Até agora, a linha jurídica tem sido a de comparecer e responder à todas as perguntas. Mas não está descartado um habeas corpus no Supremo Tribunal Federal que coloque na mesa três possibilidades:
– ele não comparecer na CPI;
– ele comparecer e silenciar;
– ele comparecer e silenciar para apenas algumas perguntas.
O motivo é que, na avaliação de interlocutores de Pazuello, a CPI já tem um juízo de valor sobre a gestão do ex-ministro no ministério da Saúde e que o que ele for falar na comissão será inócuo para a sua defesa.
Ciente dessa possibilidade, a CPI convocou Pazuello como testemunha e não como investigado. Mas a defesa de Pazuello alega que a jurisprudência no STF é pacífica sobre a possibilidade de investigados serem convocados como testemunhas justamente para obrigá-los a falar e não recorrer ao direito ao silêncio.
Não há, porém, decisão tomada. Isso só ocorrerá a poucos dias do depoimento.

‘Não há preocupação com conteúdo, mas com a forma’, diz advogado
Kenzô Machida
O advogado criminalista Zoser Hardman, chamado pelo próprio ex-ministro Eduardo Pazuello para auxiliá-lo em sua estratégia de defesa na CPI da Pandemia, afirmou à CNN nesta quinta-feira (6) que “não há preocupação com o conteúdo das respostas, mas com a forma que ele irá responder”.
De acordo com o advogado, uma das orientações feitas a Pazuello é para que ele “fale pouco, seja objetivo e claro” nas respostas aos senadores, para evitar que o ex-ministro fique exposto a uma artilharia do grupo majoritário da CPI.
Hardman ressaltou que a defesa formal de Pazuello será feita pela AGU (Advocacia-Geral da União). “Estou apenas ajudando o ex-ministro”, afirmou.
Ainda segundo Hardman, Pazuello já estava preparado para falar à CPI nesta semana, mas o advogado reiterou que o contato com servidores que testaram positivo para a Covid-19 o fez adotar “uma medida preventiva”. “Ele está preparado para responder todas as perguntas desde terça-feira”, disse.

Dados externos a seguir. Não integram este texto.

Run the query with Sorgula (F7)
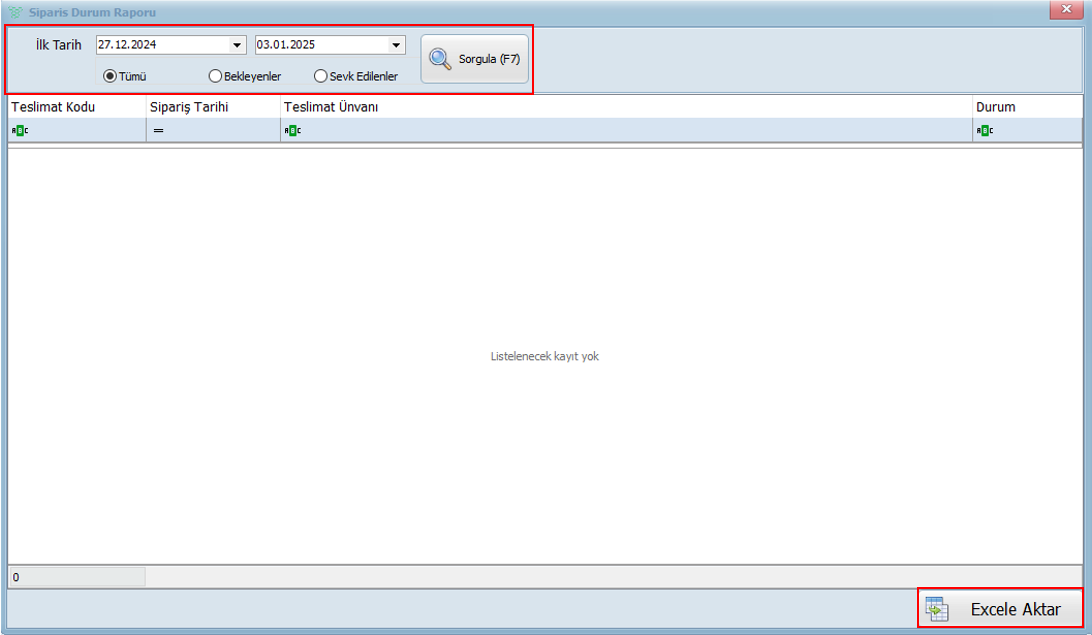 pyautogui.click(x=474, y=59)
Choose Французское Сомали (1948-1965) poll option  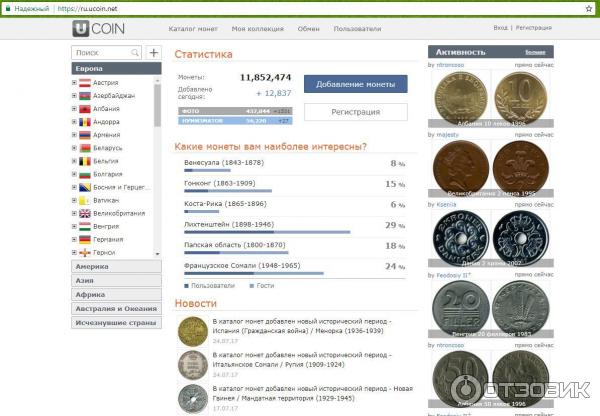click(242, 266)
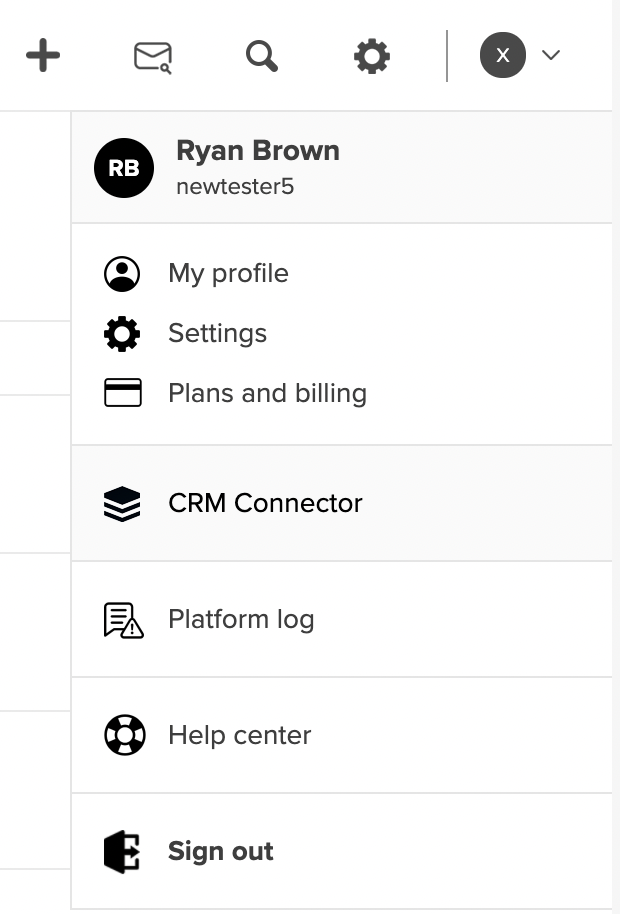
Task: Click the dark X avatar circle
Action: click(x=503, y=55)
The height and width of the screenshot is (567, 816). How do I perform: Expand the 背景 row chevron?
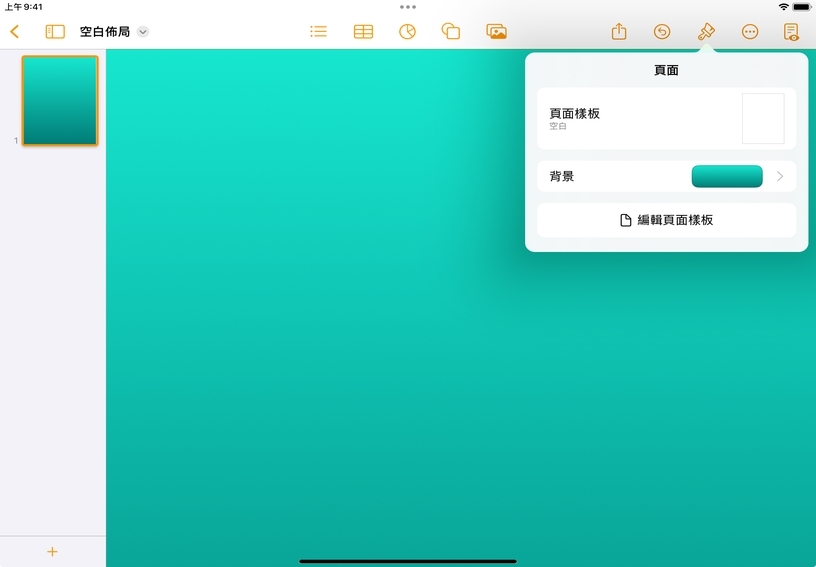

O advogado afirmou ainda que o ex-ministro da Saúde está preparado para falar sobre todos os temas, até mesmo sobre a polêmica frase “um manda e outro obedece”, dita em referência ao presidente Jair Bolsonaro, à época da discussão sobre a compra da Coronavac.
A estratégia de Pazuello de adotar um advogado para a CPI foi revelada pelo analista da CNN Caio Junqueira.